This one day let us forget all the little things that fret, all the little griefs and cares which are bringing us gray hairs; let's forget the evil thought, and the ill that others wrought; thinking only of the hand that has led us through a land smiling with a richer store than fair Canaan knew of yore. Let's forget to jeer and rail at the men who fight and fail; let's forget to criticise motes within our neighbors' eyes; thinking only of the hand that has led us through a land where the toiler gets reward; where no grasping overlord harries men with lash or chain, robbing them of brawn and brain. Let's forget malicious things; better is the heart that sings than the one that harbors hate, which is aye a killing weight. Let's forget the scowling brow; it's the time for gladness now! It's the time for well-stuffed birds, kindly smiles and cheerful words; it's a time to try to rise somewhat nearer to the skies, thinking only of a hand that will lead us to a land in the distances above, where the countersign is love.


Sir Walter Raleigh

Sir Walter Raleigh sat in jail, removed from strife and flurry; the light was dim, his bread was stale, and yet he didn't worry. He knew the headsman, grim and dour, with sleeves up-rolled and frock off, might come to him at any hour, and cut his blooming block off. He knew that he would evermore with dismal chains be laden, till he had traveled through the door that opens into Aidenn. To have his name wiped off the map King James was in a hurry; and yet—he was a dauntless chap!—he still refused to worry.
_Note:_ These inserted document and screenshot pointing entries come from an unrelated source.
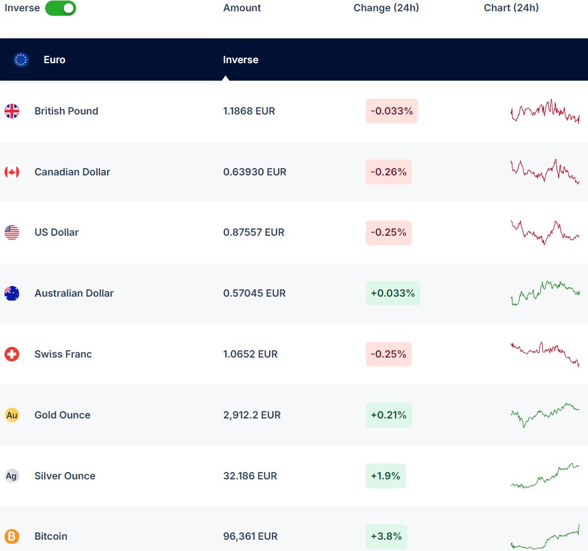Click the Australian flag icon
This screenshot has width=588, height=551.
pyautogui.click(x=12, y=293)
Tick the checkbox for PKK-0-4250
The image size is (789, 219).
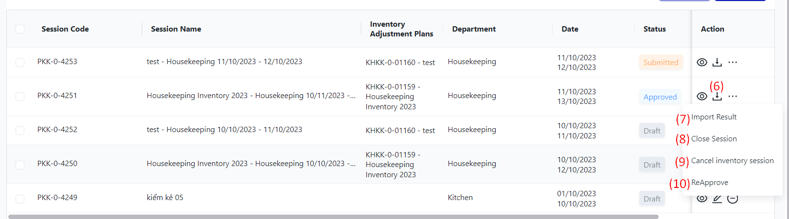click(x=20, y=165)
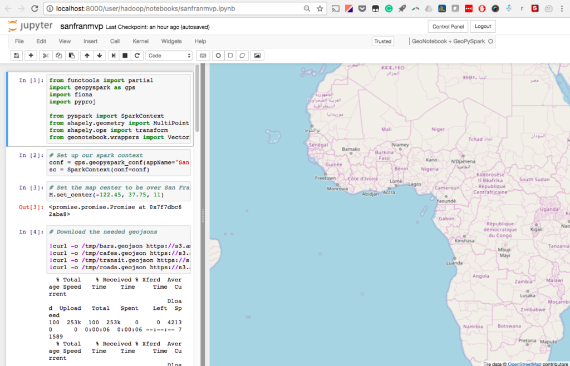Restart the kernel via refresh icon

[137, 56]
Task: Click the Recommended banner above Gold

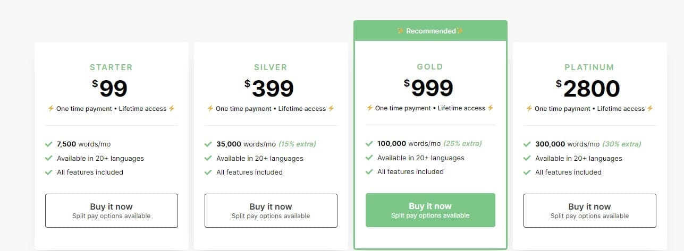Action: [x=430, y=31]
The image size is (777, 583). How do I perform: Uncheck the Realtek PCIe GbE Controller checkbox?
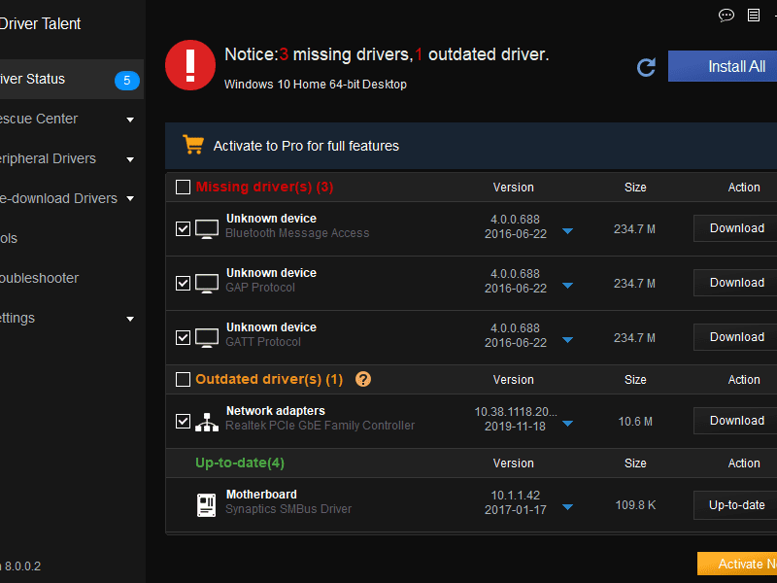click(x=183, y=422)
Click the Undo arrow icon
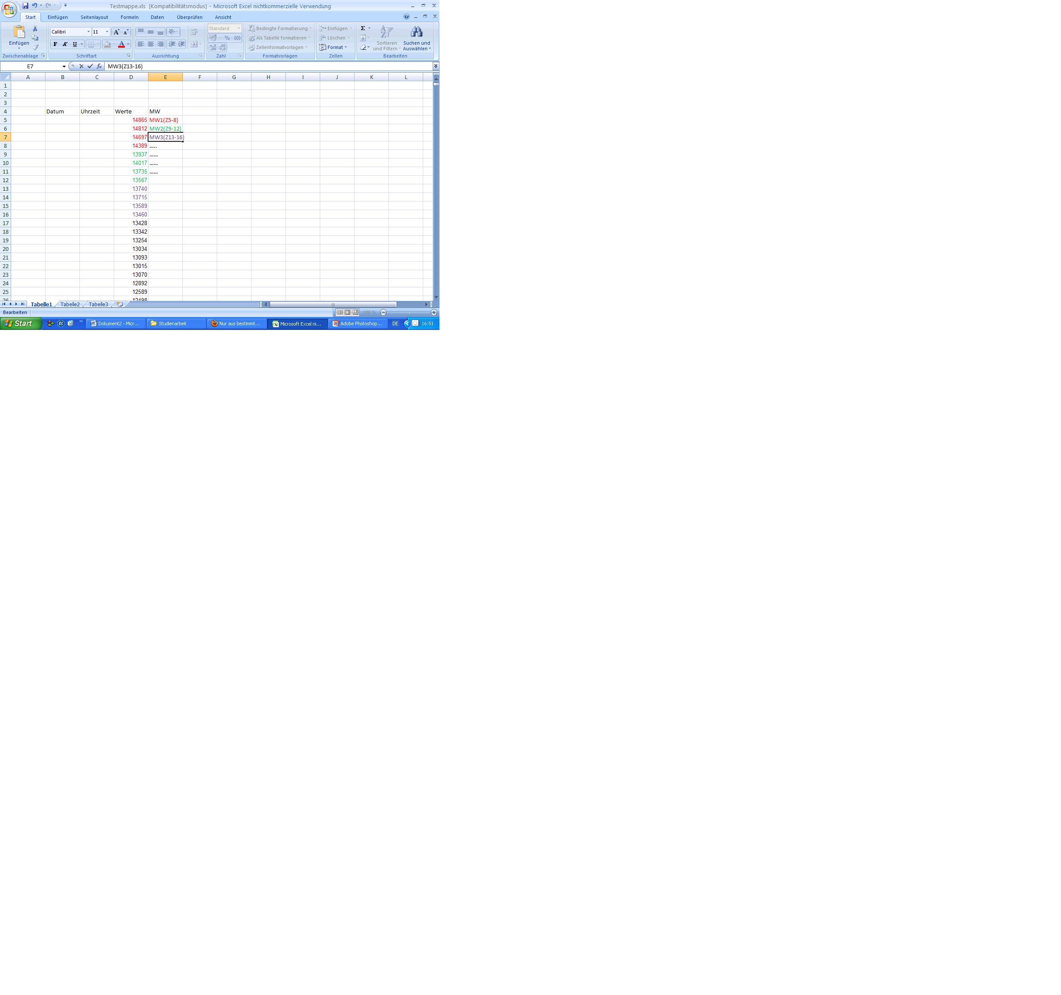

Serenely he pursued his work, and wrote his lustrous pages, serenely as a smiling clerk who writes for weekly wages. And when the headsman came and said: "I hate the job, Sir Walter, but I must ask you for your head," the great man did not falter. "Gadzooks," quoth he, "and eke odsfish! Thou art a courteous shaver! Take off my head! I only wish I might return the favor!" And so the headsman swung the axe, beneath the sky of Surrey; Sir Walter died beneath his whacks, but still refused to worry!


The Country Editor

"O Come," I said, to the Printer Man, who edits the Weekly Swish, "a rest will do you a lot of good—so come to the creek and fish." "If you'll wait a while," said the Printer Man, "I'll toddle along, I think; but first I must write up some local dope, and open a can of ink, and carry in coal for the office stove, and mix up a lot of paste, and clean the grease from the printing press with a bushel of cotton waste, and set up an ad for the auctioneer, and throw in a lot of type, and hunt up a plumber and have him see what's clogging the waterpipe, and call on the doctor to have him soak the swellings upon my head, for I had it punched but an hour ago, for something the paper said—" "I fear," I said to the Printer Man, "if I wait till your chore list fails, the minnows that frolic along the creek will all be as large as whales!"